Begin EXTRACTED INFORMATION

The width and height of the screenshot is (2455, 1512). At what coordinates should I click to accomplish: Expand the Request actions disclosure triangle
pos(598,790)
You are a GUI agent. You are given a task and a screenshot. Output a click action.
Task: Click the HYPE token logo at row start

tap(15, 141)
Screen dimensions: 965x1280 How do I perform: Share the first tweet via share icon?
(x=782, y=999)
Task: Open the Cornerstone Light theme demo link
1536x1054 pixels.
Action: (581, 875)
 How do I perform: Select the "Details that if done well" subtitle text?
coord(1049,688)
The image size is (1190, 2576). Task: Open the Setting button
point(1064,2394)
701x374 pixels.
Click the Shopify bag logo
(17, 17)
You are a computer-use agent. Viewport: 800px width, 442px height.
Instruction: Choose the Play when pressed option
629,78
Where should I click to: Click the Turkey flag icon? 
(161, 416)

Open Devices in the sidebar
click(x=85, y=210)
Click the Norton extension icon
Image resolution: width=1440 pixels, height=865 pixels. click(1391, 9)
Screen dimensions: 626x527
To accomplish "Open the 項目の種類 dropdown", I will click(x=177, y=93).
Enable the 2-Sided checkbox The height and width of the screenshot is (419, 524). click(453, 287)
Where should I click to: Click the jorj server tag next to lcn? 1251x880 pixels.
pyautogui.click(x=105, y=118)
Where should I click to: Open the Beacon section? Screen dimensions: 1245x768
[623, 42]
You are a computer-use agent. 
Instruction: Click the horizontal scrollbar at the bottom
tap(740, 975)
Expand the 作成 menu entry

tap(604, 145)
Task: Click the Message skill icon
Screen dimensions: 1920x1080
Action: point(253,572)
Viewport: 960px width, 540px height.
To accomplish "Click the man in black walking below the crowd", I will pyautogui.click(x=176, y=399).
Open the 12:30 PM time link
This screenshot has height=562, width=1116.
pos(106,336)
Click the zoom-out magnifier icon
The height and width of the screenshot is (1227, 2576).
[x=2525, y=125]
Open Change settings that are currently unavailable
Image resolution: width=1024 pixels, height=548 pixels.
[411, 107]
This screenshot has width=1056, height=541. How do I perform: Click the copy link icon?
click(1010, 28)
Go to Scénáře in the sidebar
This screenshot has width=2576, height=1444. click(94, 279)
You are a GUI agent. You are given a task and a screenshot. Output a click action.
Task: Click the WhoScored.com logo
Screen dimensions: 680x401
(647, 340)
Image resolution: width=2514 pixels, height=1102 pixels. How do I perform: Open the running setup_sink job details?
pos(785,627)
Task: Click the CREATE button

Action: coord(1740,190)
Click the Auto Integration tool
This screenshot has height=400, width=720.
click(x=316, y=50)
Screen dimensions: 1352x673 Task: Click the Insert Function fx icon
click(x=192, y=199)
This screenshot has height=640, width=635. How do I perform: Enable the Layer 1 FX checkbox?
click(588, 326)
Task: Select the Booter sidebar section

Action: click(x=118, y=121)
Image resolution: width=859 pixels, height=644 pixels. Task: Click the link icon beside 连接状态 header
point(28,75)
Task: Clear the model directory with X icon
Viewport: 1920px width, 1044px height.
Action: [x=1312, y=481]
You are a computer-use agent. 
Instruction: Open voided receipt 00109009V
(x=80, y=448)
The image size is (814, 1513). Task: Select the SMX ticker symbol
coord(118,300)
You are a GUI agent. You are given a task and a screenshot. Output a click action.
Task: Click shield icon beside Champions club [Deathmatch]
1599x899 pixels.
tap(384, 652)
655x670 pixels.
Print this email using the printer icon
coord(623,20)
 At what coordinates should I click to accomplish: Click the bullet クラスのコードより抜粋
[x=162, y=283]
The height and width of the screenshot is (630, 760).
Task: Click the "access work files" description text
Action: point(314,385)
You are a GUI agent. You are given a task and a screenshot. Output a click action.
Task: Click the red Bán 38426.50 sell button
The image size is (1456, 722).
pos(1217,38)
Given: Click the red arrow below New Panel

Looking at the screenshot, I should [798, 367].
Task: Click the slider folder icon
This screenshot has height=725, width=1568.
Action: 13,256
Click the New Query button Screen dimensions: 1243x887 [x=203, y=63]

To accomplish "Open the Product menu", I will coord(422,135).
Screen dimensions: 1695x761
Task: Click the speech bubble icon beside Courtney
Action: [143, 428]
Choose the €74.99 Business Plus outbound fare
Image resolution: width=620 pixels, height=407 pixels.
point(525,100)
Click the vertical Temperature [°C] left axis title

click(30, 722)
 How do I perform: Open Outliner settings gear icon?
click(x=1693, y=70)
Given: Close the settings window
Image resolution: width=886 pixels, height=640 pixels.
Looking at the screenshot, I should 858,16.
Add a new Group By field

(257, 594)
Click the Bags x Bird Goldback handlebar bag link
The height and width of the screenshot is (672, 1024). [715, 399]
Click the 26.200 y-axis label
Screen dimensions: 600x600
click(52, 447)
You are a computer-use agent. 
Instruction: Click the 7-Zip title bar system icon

End EXTRACTED INFORMATION

Give the lines of the listing as a JSON list of strings, one string per line and no blank lines, beginning at the line that contains "Task: Clear the model directory with X icon" and continuing through the final line of the listing.

[
  "Task: Clear the model directory with X icon",
  "Viewport: 1920px width, 1044px height.",
  "Action: [x=1312, y=481]",
  "You are a computer-use agent. ",
  "Instruction: Open voided receipt 00109009V",
  "(x=80, y=448)",
  "The image size is (814, 1513). Task: Select the SMX ticker symbol",
  "coord(118,300)",
  "You are a GUI agent. You are given a task and a screenshot. Output a click action.",
  "Task: Click shield icon beside Champions club [Deathmatch]",
  "1599x899 pixels.",
  "tap(384, 652)",
  "655x670 pixels.",
  "Print this email using the printer icon",
  "coord(623,20)",
  " At what coordinates should I click to accomplish: Click the bullet クラスのコードより抜粋",
  "[x=162, y=283]",
  "The height and width of the screenshot is (630, 760).",
  "Task: Click the \"access work files\" description text",
  "Action: point(314,385)",
  "You are a GUI agent. You are given a task and a screenshot. Output a click action.",
  "Task: Click the red Bán 38426.50 sell button",
  "The image size is (1456, 722).",
  "pos(1217,38)",
  "Given: Click the red arrow below New Panel",
  "Looking at the screenshot, I should [798, 367].",
  "Task: Click the slider folder icon",
  "This screenshot has height=725, width=1568.",
  "Action: 13,256",
  "Click the New Query button Screen dimensions: 1243x887 [x=203, y=63]",
  "To accomplish \"Open the Product menu\", I will coord(422,135).",
  "Screen dimensions: 1695x761",
  "Task: Click the speech bubble icon beside Courtney",
  "Action: [143, 428]",
  "Choose the €74.99 Business Plus outbound fare",
  "Image resolution: width=620 pixels, height=407 pixels.",
  "point(525,100)",
  "Click the vertical Temperature [°C] left axis title",
  "click(30, 722)",
  " How do I perform: Open Outliner settings gear icon?",
  "click(x=1693, y=70)",
  "Given: Close the settings window",
  "Image resolution: width=886 pixels, height=640 pixels.",
  "Looking at the screenshot, I should 858,16.",
  "Add a new Group By field",
  "(257, 594)",
  "Click the Bags x Bird Goldback handlebar bag link",
  "The height and width of the screenshot is (672, 1024). [715, 399]",
  "Click the 26.200 y-axis label",
  "Screen dimensions: 600x600",
  "click(52, 447)",
  "You are a computer-use agent. ",
  "Instruction: Click the 7-Zip title bar system icon"
]